Broadly speaking, most web hosts tend to offer reactive management services. In this, your scripts are kept up to date as needed and when possible, and security patches are applied promptly. However, you still get root access and if things go wrong, the web hosting will help you. Note that, “if” things go wrong, the web host will help you. This is reactive service — the web hosting provider still takes a back-seat and allows you to work with your VPS at greater freedom.

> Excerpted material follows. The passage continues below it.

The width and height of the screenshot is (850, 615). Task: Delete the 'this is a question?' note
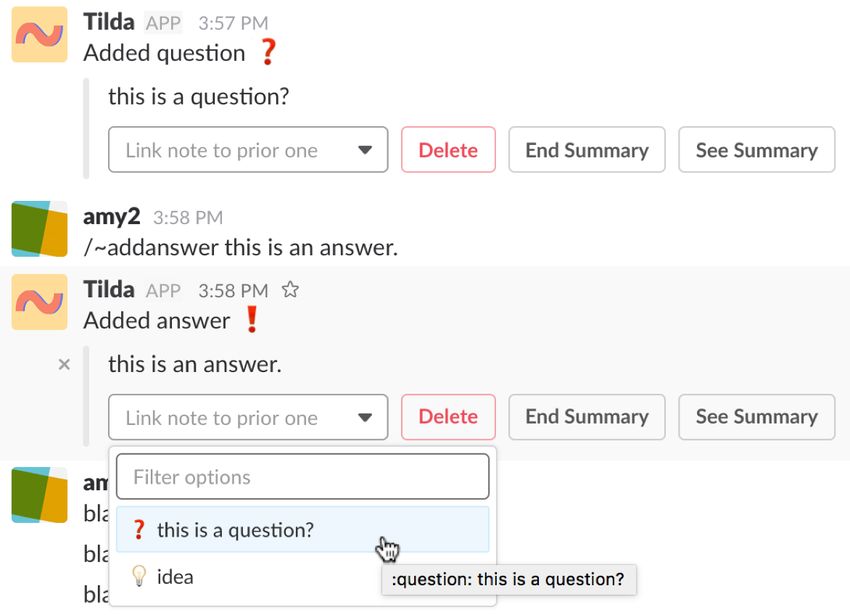point(448,150)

But if you are not really fond of working with VPSs, proactive management might be better for you. Here, your account works as if it were a shared hosting account. You do not get to make gigantic changes. In fact, all you get is access to cPanel (or some other control panel, as the case maybe). You can install scripts such as WordPress, setup email accounts, and so on. But you cannot really do anything “VPS-like”. Your web host proactively works while managing your VPS, including updates, operating system handling, and a lot more. You get the resources and power of a virtual private server coupled with the simplicity of shared hosting.
Proactive VPS management is often quite costly, and for a good VPS configuration, it might run even more budget-unfriendly than a dedicated server.

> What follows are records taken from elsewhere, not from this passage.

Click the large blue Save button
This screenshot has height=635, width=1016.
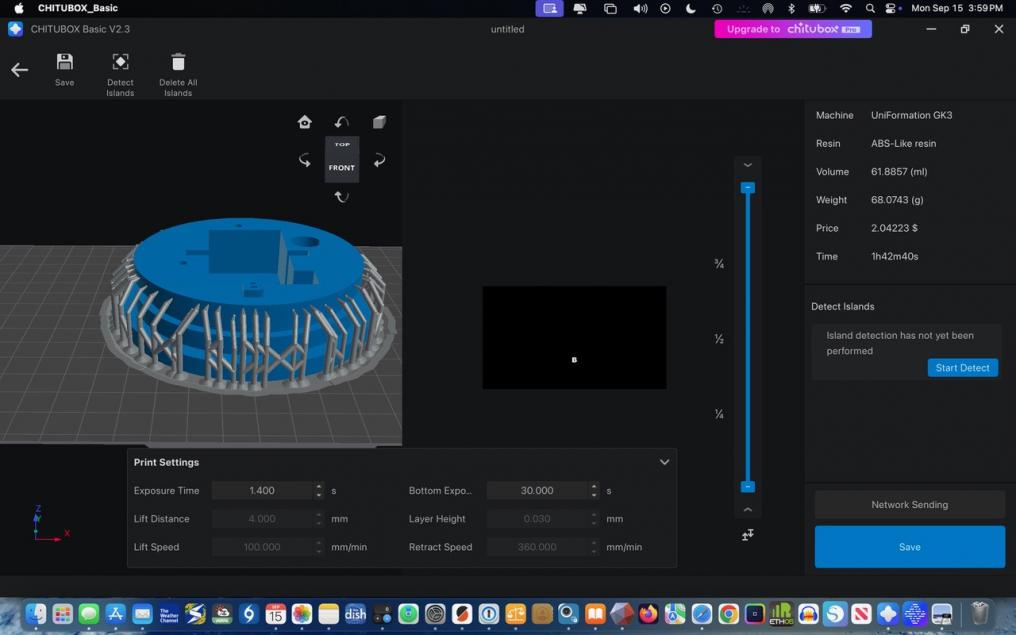pyautogui.click(x=909, y=547)
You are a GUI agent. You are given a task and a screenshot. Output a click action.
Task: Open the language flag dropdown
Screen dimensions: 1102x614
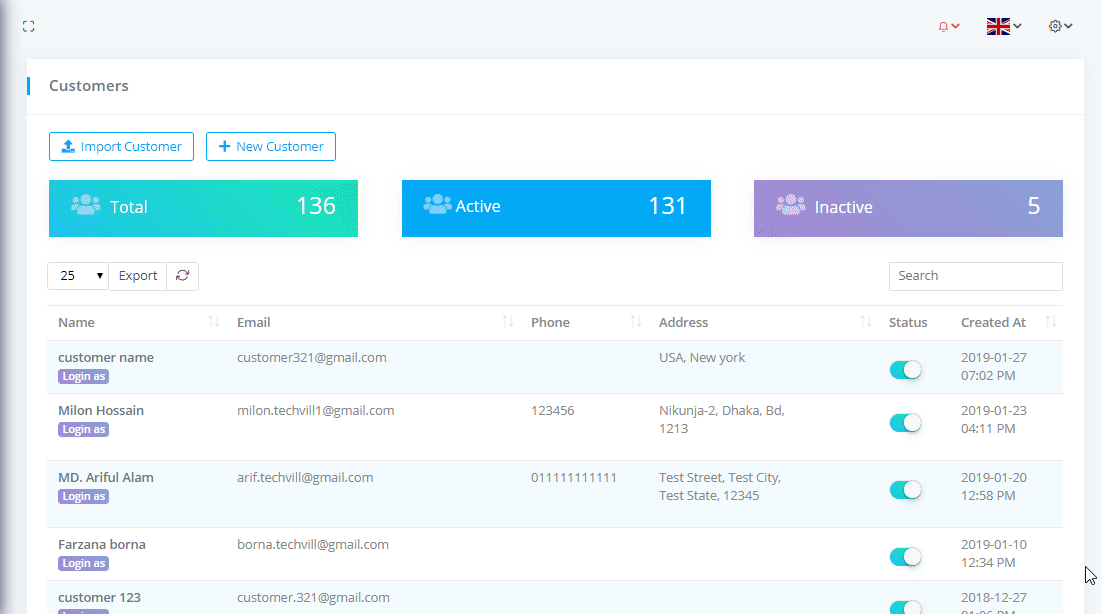(1004, 27)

A lot is often talked about the specifications and technical aspects of VPS hosting. Now, operating systems are often a matter of personal choice and needs. If you do not know which operating system you need for your VPS, there are high chances that you need Linux and not Windows.
That said, what about hardware? If your budget permits, a clustered cloud-based VPS is generally a better pick as compared to a conventional VPS. In terms of RAM, be sure to never look at a VPS that has less than 1 GB of RAM (that’s the bare minimum). It is rather surprising to see that even to this day many web hosts offer VPS plan with 512 MB of RAM — that’s even weaker than a shared hosting account!
Storage and bandwidth depends on your own needs. However, be sure to check with your web host regarding additional goods: the number of IP addresses that are included, if there is any discount being offered on cPanel (or Plesk) pricing, etc. For CPU cores, it once again boils down to your needs. For as far as I have seen, most websites running on VPS require not so much CPU power, unless you are running something enormous such as a game server.
All said and done, you should also check with your web host regarding the scope of support. In fact, it has nowadays become a trend for below par web hosts to shy away from offering proper technical support for unmanaged VPS customers. The standard excuse, “Hey, this is unmanaged please don’t expect help”, is rather common, sadly.
Lastly, if your web host offers a trial period, make good use of that before finalizing a VPS. Virtual private servers are not the cheapest thing in the world of web hosting, so you should always be certain about your requirements and priorities before investing in one.